┌──
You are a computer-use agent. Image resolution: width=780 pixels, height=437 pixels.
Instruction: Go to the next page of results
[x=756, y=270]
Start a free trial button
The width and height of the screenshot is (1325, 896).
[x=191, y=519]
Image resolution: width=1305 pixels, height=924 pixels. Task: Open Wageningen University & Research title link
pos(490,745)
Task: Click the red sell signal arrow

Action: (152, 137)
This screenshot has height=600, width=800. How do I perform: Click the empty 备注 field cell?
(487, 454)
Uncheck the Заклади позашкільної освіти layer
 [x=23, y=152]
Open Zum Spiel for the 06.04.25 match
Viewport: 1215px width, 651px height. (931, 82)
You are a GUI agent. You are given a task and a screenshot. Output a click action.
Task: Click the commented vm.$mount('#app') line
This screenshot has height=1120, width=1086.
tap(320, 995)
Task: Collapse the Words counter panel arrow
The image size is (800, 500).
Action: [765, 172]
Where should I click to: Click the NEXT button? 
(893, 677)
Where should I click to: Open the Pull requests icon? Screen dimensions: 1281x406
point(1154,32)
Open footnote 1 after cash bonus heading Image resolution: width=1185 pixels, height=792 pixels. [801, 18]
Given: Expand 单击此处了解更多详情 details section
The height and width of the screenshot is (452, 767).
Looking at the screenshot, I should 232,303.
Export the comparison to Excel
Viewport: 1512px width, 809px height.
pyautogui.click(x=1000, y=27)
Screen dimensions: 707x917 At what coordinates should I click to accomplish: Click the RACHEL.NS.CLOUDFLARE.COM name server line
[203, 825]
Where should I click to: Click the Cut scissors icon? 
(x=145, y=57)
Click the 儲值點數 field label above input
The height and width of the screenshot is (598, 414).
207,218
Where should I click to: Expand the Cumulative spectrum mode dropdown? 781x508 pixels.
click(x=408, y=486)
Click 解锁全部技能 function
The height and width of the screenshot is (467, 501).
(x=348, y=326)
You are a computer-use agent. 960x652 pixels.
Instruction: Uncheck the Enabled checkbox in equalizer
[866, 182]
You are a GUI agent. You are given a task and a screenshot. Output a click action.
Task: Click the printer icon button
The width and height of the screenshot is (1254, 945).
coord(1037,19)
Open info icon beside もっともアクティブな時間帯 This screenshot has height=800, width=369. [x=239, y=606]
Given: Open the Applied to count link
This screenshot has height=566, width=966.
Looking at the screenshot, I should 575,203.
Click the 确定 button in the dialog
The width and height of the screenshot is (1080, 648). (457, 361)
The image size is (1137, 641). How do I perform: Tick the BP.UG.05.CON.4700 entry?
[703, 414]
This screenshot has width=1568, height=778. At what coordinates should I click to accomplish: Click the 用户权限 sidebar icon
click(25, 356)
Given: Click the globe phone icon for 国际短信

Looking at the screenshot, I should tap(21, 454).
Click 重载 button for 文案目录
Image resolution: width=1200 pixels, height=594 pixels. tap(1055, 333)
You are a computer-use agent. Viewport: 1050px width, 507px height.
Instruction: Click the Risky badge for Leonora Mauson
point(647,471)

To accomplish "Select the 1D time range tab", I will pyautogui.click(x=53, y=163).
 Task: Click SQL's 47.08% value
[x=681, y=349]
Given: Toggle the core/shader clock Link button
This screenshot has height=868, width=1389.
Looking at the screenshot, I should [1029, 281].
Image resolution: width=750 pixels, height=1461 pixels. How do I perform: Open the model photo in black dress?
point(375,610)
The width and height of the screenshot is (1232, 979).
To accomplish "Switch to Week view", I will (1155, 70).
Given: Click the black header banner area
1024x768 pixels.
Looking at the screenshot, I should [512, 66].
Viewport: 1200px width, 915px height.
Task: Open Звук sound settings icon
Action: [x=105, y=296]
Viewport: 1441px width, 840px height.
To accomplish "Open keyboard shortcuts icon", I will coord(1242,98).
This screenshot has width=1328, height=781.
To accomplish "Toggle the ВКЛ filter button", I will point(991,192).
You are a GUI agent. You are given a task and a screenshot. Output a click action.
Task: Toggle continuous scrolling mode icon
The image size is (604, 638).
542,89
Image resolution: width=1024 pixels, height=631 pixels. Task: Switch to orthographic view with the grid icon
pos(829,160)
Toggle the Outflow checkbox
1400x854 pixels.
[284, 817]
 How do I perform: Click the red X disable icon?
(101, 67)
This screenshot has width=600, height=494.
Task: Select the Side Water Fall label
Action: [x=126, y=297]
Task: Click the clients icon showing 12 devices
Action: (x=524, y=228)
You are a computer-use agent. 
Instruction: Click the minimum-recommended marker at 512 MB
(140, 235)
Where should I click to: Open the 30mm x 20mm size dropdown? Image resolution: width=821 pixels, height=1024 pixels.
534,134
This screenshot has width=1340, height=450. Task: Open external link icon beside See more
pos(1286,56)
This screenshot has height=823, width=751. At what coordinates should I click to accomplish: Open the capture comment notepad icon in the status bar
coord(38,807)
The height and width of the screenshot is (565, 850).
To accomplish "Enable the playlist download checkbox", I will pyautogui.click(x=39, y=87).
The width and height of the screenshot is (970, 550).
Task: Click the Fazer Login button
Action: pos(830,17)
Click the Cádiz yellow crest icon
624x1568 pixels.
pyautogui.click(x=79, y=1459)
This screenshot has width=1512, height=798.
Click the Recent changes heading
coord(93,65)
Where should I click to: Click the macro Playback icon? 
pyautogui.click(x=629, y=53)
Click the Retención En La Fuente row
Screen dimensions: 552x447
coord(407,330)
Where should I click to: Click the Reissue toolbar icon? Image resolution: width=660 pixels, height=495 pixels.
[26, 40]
└──
YOUR ASSIGNMENT:
Nothing in the records may be left out; copy them all exactly.

SOLVED PROBLEM:
You are a computer-use agent. Image resolution: width=780 pixels, height=437 pixels.
Instruction: Go to the next page of results
[x=756, y=270]
Start a free trial button
The width and height of the screenshot is (1325, 896).
[x=191, y=519]
Image resolution: width=1305 pixels, height=924 pixels. Task: Open Wageningen University & Research title link
pos(490,745)
Task: Click the red sell signal arrow

Action: (152, 137)
This screenshot has height=600, width=800. How do I perform: Click the empty 备注 field cell?
(487, 454)
Uncheck the Заклади позашкільної освіти layer
 [x=23, y=152]
Open Zum Spiel for the 06.04.25 match
Viewport: 1215px width, 651px height. (931, 82)
You are a GUI agent. You are given a task and a screenshot. Output a click action.
Task: Click the commented vm.$mount('#app') line
This screenshot has height=1120, width=1086.
tap(320, 995)
Task: Collapse the Words counter panel arrow
The image size is (800, 500).
Action: [765, 172]
Where should I click to: Click the NEXT button? 
(893, 677)
Where should I click to: Open the Pull requests icon? Screen dimensions: 1281x406
point(1154,32)
Open footnote 1 after cash bonus heading Image resolution: width=1185 pixels, height=792 pixels. [801, 18]
Given: Expand 单击此处了解更多详情 details section
The height and width of the screenshot is (452, 767).
Looking at the screenshot, I should 232,303.
Export the comparison to Excel
Viewport: 1512px width, 809px height.
pyautogui.click(x=1000, y=27)
Screen dimensions: 707x917 At what coordinates should I click to accomplish: Click the RACHEL.NS.CLOUDFLARE.COM name server line
[203, 825]
Where should I click to: Click the Cut scissors icon? 
(x=145, y=57)
Click the 儲值點數 field label above input
The height and width of the screenshot is (598, 414).
207,218
Where should I click to: Expand the Cumulative spectrum mode dropdown? 781x508 pixels.
click(x=408, y=486)
Click 解锁全部技能 function
The height and width of the screenshot is (467, 501).
(x=348, y=326)
You are a computer-use agent. 960x652 pixels.
Instruction: Uncheck the Enabled checkbox in equalizer
[866, 182]
You are a GUI agent. You are given a task and a screenshot. Output a click action.
Task: Click the printer icon button
The width and height of the screenshot is (1254, 945).
coord(1037,19)
Open info icon beside もっともアクティブな時間帯 This screenshot has height=800, width=369. [x=239, y=606]
Given: Open the Applied to count link
This screenshot has height=566, width=966.
Looking at the screenshot, I should 575,203.
Click the 确定 button in the dialog
The width and height of the screenshot is (1080, 648). (457, 361)
The image size is (1137, 641). How do I perform: Tick the BP.UG.05.CON.4700 entry?
[703, 414]
This screenshot has width=1568, height=778. At what coordinates should I click to accomplish: Click the 用户权限 sidebar icon
click(25, 356)
Given: Click the globe phone icon for 国际短信

Looking at the screenshot, I should tap(21, 454).
Click 重载 button for 文案目录
Image resolution: width=1200 pixels, height=594 pixels. tap(1055, 333)
You are a computer-use agent. Viewport: 1050px width, 507px height.
Instruction: Click the Risky badge for Leonora Mauson
point(647,471)

To accomplish "Select the 1D time range tab", I will pyautogui.click(x=53, y=163).
 Task: Click SQL's 47.08% value
[x=681, y=349]
Given: Toggle the core/shader clock Link button
This screenshot has height=868, width=1389.
Looking at the screenshot, I should [1029, 281].
Image resolution: width=750 pixels, height=1461 pixels. How do I perform: Open the model photo in black dress?
point(375,610)
The width and height of the screenshot is (1232, 979).
To accomplish "Switch to Week view", I will (1155, 70).
Given: Click the black header banner area
1024x768 pixels.
Looking at the screenshot, I should [512, 66].
Viewport: 1200px width, 915px height.
Task: Open Звук sound settings icon
Action: [x=105, y=296]
Viewport: 1441px width, 840px height.
To accomplish "Open keyboard shortcuts icon", I will coord(1242,98).
This screenshot has width=1328, height=781.
To accomplish "Toggle the ВКЛ filter button", I will point(991,192).
You are a GUI agent. You are given a task and a screenshot. Output a click action.
Task: Toggle continuous scrolling mode icon
The image size is (604, 638).
542,89
Image resolution: width=1024 pixels, height=631 pixels. Task: Switch to orthographic view with the grid icon
pos(829,160)
Toggle the Outflow checkbox
1400x854 pixels.
[284, 817]
 How do I perform: Click the red X disable icon?
(101, 67)
This screenshot has width=600, height=494.
Task: Select the Side Water Fall label
Action: [x=126, y=297]
Task: Click the clients icon showing 12 devices
Action: (x=524, y=228)
You are a computer-use agent. 
Instruction: Click the minimum-recommended marker at 512 MB
(140, 235)
Where should I click to: Open the 30mm x 20mm size dropdown? Image resolution: width=821 pixels, height=1024 pixels.
534,134
This screenshot has width=1340, height=450. Task: Open external link icon beside See more
pos(1286,56)
This screenshot has height=823, width=751. At what coordinates should I click to accomplish: Open the capture comment notepad icon in the status bar
coord(38,807)
The height and width of the screenshot is (565, 850).
To accomplish "Enable the playlist download checkbox", I will pyautogui.click(x=39, y=87).
The width and height of the screenshot is (970, 550).
Task: Click the Fazer Login button
Action: pos(830,17)
Click the Cádiz yellow crest icon
624x1568 pixels.
pyautogui.click(x=79, y=1459)
This screenshot has width=1512, height=798.
Click the Recent changes heading
coord(93,65)
Where should I click to: Click the macro Playback icon? 
pyautogui.click(x=629, y=53)
Click the Retención En La Fuente row
Screen dimensions: 552x447
coord(407,330)
Where should I click to: Click the Reissue toolbar icon? Image resolution: width=660 pixels, height=495 pixels.
[26, 40]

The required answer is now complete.